### [Objective]
Please copy out the records word for word, from their first line through the line containing "pyautogui.click(x=599, y=395)".
* * * * * * *
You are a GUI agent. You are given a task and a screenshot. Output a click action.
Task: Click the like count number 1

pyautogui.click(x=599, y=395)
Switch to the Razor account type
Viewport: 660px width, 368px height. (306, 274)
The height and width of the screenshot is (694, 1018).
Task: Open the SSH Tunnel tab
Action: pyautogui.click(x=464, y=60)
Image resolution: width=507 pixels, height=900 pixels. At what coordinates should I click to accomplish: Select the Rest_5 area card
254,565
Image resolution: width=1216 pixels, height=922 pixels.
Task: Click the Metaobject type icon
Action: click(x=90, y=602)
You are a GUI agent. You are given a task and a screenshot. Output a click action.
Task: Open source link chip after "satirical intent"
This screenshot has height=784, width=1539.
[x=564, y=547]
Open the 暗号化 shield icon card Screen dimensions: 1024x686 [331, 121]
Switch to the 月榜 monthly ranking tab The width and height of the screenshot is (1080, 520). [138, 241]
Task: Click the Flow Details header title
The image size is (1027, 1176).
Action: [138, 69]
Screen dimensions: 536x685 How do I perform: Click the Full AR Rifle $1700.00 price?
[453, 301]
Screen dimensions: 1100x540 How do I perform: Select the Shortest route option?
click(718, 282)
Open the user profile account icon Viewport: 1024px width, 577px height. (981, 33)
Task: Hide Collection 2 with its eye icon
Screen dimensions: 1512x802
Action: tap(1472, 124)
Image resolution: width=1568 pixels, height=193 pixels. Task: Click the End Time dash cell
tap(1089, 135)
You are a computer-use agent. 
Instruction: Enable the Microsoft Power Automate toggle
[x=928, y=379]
* * * * * * *
### [Task answer]
You are a GUI agent. You are given a task and a screenshot. Output a click action.
Task: Click the like count number 1

pyautogui.click(x=599, y=395)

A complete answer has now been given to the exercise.